--- START OF Page text ---

Just as John Byrne apparently believes that his vision should supersede the opinions of the book store owners whose property the books and magazines are.

So basically…every single fan who is excoriating me and condemning me and boycotting me for slights either real or imagined…

… is buying into Byrne’s BS.

Perhaps some fans should consider boycotting themselves.

Peter David wrote:
Some Poster On His Blog wrote:
“Keeping in mind that Marvel didn’t shut down Scans Daily…”

Curiously, it would appear that you may well be incorrect about that
The article changes nothing.

I still have no reason to disbelieve Marvel when I was told that the X-Factor pages were taken down before Marvel legal contacted them.

There was, of course, other material still up, and Marvel is required by law to vigorously defend its copyright upon seeing the material. Whatever cotton candy concepts people may have for what they think the internet should be, publishers continue to live in the real world where such defenses are mandatory.

--- END OF Page text ---

#### Aim 1
In the post about Scans Daily, what does the writer say Marvel is required by law to do upon seeing the material?
#### Aim 2
Pick up the post about Scans Daily after its final sentence and keep writing it.

--- START OF Information provided ---

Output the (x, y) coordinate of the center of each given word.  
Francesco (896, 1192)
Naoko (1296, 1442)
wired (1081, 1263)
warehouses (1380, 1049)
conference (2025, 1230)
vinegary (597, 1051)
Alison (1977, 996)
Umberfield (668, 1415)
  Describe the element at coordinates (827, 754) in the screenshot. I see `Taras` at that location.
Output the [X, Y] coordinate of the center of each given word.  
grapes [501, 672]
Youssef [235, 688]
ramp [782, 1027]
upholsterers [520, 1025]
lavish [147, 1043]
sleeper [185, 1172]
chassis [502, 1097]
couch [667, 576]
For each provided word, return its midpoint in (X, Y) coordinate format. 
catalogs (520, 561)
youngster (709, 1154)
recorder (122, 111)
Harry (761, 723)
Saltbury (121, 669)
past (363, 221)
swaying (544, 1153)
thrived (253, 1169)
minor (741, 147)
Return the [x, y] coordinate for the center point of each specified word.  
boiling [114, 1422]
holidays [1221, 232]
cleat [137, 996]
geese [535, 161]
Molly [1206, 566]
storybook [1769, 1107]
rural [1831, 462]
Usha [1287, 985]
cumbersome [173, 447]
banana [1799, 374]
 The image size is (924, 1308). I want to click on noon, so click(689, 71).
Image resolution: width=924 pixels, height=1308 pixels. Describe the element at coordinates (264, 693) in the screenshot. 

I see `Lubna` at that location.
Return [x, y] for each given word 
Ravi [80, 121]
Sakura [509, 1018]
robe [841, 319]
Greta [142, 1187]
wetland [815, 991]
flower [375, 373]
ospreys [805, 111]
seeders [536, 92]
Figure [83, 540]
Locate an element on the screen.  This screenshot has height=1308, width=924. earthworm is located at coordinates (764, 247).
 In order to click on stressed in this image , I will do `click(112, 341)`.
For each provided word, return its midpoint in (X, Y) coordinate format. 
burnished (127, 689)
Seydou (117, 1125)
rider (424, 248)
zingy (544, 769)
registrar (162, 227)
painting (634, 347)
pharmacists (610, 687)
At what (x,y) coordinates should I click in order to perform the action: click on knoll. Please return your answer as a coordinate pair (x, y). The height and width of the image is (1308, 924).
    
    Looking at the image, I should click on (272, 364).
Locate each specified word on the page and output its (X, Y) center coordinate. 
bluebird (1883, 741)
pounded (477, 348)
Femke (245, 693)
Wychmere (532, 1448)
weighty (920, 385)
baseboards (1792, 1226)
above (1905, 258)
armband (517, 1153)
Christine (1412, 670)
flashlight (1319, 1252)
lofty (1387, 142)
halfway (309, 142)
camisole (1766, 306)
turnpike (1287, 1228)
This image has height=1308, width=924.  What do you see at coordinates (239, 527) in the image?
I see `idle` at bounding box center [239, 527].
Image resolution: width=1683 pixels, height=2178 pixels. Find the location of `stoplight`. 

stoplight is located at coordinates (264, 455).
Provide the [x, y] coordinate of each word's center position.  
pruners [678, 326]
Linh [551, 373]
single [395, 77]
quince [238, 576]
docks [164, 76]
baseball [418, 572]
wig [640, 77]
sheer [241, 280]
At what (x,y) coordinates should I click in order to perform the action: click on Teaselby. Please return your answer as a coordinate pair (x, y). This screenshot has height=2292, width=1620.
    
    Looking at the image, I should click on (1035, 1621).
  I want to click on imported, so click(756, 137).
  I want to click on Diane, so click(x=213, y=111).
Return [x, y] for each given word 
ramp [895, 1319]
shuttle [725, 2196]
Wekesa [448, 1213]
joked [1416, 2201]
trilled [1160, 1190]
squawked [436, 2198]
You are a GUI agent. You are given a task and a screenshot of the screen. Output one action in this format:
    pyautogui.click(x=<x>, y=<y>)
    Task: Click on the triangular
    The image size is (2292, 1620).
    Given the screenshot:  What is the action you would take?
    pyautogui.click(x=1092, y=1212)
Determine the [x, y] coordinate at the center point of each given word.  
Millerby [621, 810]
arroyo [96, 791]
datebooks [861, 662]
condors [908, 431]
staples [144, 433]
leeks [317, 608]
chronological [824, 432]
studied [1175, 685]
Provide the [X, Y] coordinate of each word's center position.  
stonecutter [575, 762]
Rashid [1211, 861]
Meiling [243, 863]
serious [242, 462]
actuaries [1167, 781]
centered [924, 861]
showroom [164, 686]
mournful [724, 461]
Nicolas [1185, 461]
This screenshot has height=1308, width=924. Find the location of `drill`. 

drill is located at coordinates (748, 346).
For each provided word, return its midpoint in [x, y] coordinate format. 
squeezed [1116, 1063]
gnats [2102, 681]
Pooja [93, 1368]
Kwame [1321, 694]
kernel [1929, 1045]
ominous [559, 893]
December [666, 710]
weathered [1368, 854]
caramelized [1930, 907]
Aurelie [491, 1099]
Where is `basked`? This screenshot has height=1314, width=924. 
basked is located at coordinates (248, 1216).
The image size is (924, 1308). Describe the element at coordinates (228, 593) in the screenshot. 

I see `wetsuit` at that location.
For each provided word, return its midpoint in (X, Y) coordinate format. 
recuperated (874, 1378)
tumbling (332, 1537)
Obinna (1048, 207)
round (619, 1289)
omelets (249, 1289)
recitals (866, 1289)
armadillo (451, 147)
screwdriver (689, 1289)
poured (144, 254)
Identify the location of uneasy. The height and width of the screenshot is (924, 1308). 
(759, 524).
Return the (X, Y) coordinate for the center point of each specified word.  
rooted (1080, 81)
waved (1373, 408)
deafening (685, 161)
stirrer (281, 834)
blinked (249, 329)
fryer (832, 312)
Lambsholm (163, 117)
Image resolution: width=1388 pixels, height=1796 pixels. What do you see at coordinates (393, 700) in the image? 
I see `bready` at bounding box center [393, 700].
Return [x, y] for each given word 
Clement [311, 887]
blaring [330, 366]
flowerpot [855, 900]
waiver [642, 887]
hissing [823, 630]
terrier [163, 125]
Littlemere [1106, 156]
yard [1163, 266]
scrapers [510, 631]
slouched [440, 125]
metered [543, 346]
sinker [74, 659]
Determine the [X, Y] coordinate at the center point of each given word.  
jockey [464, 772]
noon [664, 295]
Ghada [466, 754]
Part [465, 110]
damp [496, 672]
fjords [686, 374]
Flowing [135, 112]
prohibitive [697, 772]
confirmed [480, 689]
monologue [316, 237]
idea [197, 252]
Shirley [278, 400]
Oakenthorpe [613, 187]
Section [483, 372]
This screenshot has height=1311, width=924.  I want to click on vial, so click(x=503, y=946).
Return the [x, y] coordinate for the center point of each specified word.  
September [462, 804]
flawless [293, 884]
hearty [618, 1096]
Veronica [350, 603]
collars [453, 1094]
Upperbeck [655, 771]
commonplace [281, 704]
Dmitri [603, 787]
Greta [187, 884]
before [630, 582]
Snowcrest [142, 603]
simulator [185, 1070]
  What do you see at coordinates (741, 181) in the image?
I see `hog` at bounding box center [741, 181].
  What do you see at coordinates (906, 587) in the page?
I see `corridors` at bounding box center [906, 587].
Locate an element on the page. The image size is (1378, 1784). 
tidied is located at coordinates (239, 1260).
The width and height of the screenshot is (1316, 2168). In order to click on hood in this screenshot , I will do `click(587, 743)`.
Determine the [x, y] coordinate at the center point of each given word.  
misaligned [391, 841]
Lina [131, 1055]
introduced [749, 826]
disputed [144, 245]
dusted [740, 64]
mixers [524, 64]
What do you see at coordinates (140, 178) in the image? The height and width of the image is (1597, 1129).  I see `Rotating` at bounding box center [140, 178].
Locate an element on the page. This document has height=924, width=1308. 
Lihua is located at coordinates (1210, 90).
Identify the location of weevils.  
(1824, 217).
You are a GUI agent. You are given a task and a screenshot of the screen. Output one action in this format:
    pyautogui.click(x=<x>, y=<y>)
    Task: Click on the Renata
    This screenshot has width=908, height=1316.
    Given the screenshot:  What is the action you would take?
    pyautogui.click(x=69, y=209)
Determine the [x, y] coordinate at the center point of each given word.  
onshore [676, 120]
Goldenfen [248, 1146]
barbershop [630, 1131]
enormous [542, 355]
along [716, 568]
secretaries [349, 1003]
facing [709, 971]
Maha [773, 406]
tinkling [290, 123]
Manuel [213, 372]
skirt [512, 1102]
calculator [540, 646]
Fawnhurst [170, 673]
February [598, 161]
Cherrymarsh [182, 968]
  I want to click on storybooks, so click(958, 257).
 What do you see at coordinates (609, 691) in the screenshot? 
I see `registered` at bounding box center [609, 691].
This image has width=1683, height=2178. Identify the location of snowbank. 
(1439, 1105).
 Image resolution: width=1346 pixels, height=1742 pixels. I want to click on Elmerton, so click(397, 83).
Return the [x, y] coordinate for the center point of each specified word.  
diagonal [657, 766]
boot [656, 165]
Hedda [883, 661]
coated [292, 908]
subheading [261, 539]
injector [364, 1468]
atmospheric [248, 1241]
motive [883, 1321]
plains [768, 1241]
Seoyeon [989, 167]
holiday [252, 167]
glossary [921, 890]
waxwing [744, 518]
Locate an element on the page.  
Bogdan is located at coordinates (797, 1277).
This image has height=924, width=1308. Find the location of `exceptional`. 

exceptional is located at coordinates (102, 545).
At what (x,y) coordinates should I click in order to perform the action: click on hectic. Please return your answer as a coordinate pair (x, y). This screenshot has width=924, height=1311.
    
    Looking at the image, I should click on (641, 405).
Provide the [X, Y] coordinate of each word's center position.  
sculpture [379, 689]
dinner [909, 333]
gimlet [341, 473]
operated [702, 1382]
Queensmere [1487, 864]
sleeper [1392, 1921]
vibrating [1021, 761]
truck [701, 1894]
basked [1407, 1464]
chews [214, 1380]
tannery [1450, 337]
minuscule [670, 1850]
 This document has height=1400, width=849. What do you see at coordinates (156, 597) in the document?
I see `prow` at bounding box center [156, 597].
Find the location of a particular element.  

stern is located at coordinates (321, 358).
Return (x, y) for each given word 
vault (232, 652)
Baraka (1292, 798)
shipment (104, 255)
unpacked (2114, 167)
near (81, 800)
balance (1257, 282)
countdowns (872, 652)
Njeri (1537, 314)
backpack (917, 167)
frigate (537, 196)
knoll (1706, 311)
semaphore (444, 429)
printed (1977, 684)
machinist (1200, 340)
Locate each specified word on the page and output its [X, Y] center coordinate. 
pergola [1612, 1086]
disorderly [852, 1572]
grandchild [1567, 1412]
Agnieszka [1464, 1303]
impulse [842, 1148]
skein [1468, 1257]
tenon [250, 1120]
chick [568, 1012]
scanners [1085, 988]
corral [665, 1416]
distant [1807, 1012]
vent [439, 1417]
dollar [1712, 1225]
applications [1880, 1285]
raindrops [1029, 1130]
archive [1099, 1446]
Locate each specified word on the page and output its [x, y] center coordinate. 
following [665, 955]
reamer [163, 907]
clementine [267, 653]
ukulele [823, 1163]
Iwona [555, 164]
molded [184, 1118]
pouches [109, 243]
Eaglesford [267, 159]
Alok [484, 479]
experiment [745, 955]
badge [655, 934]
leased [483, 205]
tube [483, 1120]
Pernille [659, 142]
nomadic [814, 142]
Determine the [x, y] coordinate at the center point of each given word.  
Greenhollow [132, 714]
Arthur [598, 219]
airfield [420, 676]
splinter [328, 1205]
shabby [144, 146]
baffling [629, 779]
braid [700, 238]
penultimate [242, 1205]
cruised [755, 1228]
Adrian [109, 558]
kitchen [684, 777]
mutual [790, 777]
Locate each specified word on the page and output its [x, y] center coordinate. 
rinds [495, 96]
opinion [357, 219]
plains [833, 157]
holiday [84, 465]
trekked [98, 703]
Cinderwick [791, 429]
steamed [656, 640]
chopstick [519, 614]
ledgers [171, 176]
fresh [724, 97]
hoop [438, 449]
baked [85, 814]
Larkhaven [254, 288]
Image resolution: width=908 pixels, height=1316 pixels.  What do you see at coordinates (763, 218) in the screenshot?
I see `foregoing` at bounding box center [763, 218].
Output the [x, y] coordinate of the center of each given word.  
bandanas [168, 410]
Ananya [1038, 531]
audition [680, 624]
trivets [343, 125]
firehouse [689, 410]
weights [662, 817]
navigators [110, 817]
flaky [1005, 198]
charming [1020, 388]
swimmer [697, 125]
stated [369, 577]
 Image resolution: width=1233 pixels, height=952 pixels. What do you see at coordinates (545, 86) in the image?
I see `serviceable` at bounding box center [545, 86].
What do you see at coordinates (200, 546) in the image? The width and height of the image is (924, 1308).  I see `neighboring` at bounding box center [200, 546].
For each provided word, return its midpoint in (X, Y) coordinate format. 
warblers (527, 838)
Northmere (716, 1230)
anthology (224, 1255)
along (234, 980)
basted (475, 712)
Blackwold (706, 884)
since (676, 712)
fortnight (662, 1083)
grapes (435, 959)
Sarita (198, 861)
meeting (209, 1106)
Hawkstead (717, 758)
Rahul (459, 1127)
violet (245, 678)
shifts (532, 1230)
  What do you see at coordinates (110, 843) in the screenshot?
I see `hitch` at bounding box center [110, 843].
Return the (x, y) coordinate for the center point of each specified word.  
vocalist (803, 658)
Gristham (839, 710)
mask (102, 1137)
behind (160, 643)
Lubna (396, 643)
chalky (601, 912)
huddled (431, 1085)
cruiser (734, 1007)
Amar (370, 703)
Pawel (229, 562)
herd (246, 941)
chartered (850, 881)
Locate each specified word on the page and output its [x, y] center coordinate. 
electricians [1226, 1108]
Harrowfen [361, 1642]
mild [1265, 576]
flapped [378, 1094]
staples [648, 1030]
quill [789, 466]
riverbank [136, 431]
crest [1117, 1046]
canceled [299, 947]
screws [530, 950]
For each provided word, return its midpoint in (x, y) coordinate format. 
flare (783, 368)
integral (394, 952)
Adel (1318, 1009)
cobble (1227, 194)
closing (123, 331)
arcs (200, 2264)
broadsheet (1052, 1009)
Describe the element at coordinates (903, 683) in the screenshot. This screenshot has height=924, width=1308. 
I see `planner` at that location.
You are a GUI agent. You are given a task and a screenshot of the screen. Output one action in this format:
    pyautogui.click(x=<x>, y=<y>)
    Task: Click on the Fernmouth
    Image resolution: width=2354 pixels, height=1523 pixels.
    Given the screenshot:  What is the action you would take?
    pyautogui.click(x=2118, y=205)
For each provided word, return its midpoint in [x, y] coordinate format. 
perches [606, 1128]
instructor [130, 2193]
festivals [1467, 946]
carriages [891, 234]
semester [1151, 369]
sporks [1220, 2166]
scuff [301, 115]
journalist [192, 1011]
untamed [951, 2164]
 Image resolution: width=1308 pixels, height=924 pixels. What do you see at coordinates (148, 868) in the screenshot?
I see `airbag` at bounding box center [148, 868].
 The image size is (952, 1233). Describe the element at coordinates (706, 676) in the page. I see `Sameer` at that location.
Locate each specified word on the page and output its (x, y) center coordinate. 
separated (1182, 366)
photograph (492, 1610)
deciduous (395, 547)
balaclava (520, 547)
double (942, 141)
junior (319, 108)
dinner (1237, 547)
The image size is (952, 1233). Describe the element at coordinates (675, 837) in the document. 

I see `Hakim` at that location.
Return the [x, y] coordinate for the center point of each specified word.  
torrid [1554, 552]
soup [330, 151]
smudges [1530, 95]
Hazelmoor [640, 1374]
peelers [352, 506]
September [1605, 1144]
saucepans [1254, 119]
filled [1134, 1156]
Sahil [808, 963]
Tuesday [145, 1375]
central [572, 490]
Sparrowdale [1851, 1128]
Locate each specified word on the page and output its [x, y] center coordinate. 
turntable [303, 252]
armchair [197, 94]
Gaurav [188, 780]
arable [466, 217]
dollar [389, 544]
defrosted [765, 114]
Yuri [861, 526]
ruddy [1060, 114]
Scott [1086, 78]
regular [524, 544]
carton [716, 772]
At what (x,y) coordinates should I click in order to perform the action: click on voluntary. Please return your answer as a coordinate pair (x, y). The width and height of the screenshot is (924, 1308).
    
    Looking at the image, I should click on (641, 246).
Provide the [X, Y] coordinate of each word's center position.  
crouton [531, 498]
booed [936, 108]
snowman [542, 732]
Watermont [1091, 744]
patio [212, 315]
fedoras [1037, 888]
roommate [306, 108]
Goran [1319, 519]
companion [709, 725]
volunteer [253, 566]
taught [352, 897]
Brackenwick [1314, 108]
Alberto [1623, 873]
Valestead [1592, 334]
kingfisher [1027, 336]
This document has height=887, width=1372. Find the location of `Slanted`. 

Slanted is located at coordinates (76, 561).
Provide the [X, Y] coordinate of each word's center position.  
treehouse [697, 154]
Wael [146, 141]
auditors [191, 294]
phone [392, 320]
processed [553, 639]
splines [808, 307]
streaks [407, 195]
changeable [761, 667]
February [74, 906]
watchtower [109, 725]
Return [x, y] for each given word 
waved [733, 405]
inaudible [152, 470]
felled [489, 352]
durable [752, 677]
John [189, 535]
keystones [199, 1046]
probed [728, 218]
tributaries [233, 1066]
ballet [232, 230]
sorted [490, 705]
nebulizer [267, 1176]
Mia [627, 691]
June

--- END OF Information provided ---

#### Exercise result 1
Vigorously defend its copyright.

#### Exercise result 2
Marvel didn’t shut down Scans because Marvel doesn’t have the power to shut down Scans. Only Live Journal does. That they chose to nuke the entire place and salt the Earth was Live Journal’s decision. Perhaps LJ’s concern was that posters would continue to ignore Live Journal’s TOS against copyright infringement. Considering the number of people who have posted on this thread who have made it clear that they think copyrights are bullshit and that everyone should be able to read anything for free at anytime, it seems to me that LJ’s concerns might have been well-founded. And once alerted to the problem, LJ likewise had to worry about protecting THEIR corporate ass.

How two corporations working within the current legal system to protect their IP and cover their own backsides translates in so many peoples’ view to “Marvel shut down Scans” or, even better, “Peter David shut down scans” remains a mystery.